Mani dei pm sul Parlamento

Spuntano le trame delle toghe rosse per influenzare la politica. Fioroni: l'Anm voleva cge ritirassi la candidatura in commissione Giustizia per far posto alla Ferranti

Mani dei pm sul Parlamento

Ogni fiducia è persa. Cosa accade in un Paese se la giustizia non è altro che la politica condotta con altri mezzi? Cosa accade se i magistrati giocano contro? C'è un potere che ormai sta definitivamente gettando la maschera e straborda, tracima, va ben oltre i suoi confini naturali. La toga è solo una scusa. La prova arriva da un parlamentare illustre del Pd. Fioroni racconta, secondo una ricostruzione di Repubblica, che il suo nome era in ballo come presidente della Commissione giustizia a Montecitorio. Poi arriva una telefonata, una di quelle a cui a quanto pare non si può dire di no. «Ha cominciato a chiamarmi l'Anm. Mi hanno detto: “O ci sei tu o c'è la Ferranti. Non sappiamo con chi parlare del Pd. Per favore, abbiamo bisogno della Ferranti alla Giustizia. Sai, con Nitto Palma al Senato...”». E Fioroni obbedisce. Si fa da parte. Rinuncia.

Questa storia chiarisce tutto sui rapporti tra certa magistratura e il Pd. Fa capire quanto pesano le toghe e da che parte stanno. E in queste telefonate non c'è nulla di normale, di istituzionale.

Anzi, qualche procuratore illuminato con altri protagonisti avrebbe senza dubbio pensato a un caso di concussione. Alti rappresentanti del sindacato dei magistrati che fanno pressioni su un parlamentare per condizionare la sua azione. Fioroni si ritrova a non rispondere più agli elettori ma a un potere che si presenta con il volto anonimo. Questa storia in altre circostanze sarebbe stata descritta come un ricatto, una minaccia, una pressione sottobanco. E fa rumore. Troppo rumore. Tanto che Fioroni verso le nove di sera smentisce. Fa sapere che non è mai stato irritato per la scelta della Ferranti. «Ribadisco con forza che non ho mai parlato con alcuna associazione, tantomeno di magistrati». Certi panni in fondo bisogna lavarli in casa.

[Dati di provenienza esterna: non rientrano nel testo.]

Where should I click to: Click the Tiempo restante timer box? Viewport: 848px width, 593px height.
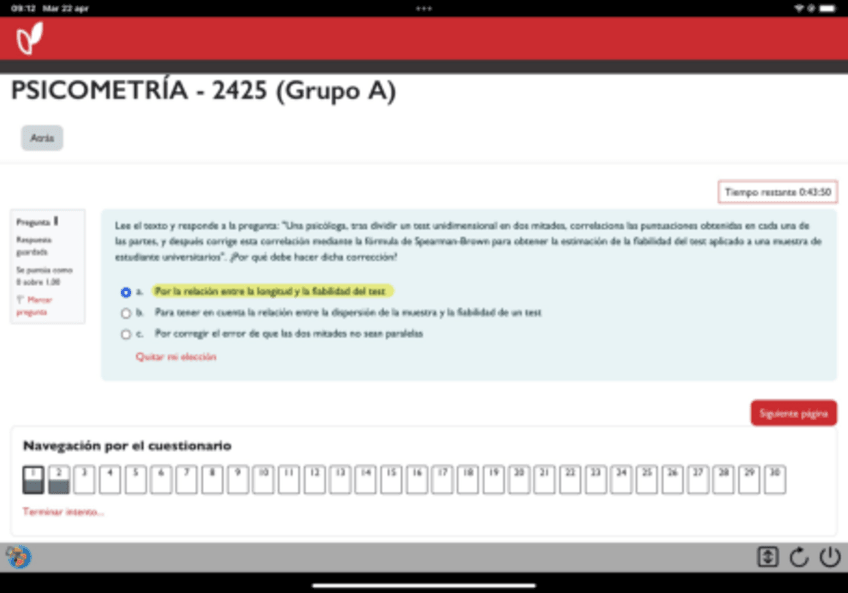[x=777, y=192]
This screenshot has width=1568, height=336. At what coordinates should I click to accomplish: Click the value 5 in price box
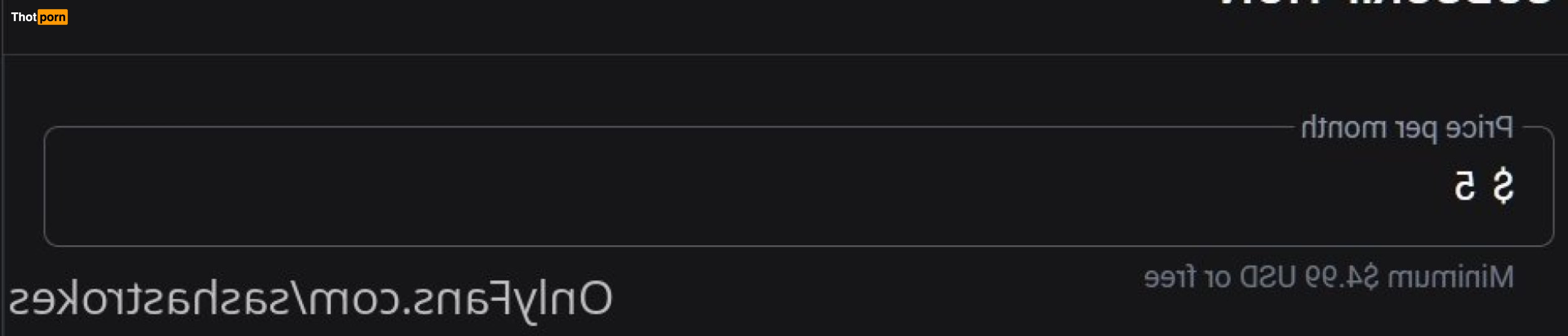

Berlusconi come può difendersi? Ci sono già le prime polemiche, perché domani andrà in piazza a Brescia. Il Cavaliere dice che non ha alcuna intenzione di alzare i toni, di far cadere il governo o di creare problemi. Resta il fatto che ogni individuo ha il diritto di far sentire la propria voce, di rivendicare la propria innocenza. Ogni uomo, compreso Berlusconi. Questi rumori di sottofondo, queste telefonate nascoste lasciano il segno. Siamo sicuri che i processi al Cavaliere non siano politici? Non c'è troppo accanimento? Dispiace dirlo, ma la magistratura non è più al di sopra di ogni sospetto.

Queste domande non se le fanno solo gli elettori del Pdl.

È un dubbio che comincia a superare i confini del berlusconismo. C'è un «caso Berlusconi». E forse è arrivato il momento di dirlo con chiarezza. Chi oggi non scenderebbe in piazza per Tortora? Non siamo poi così lontani.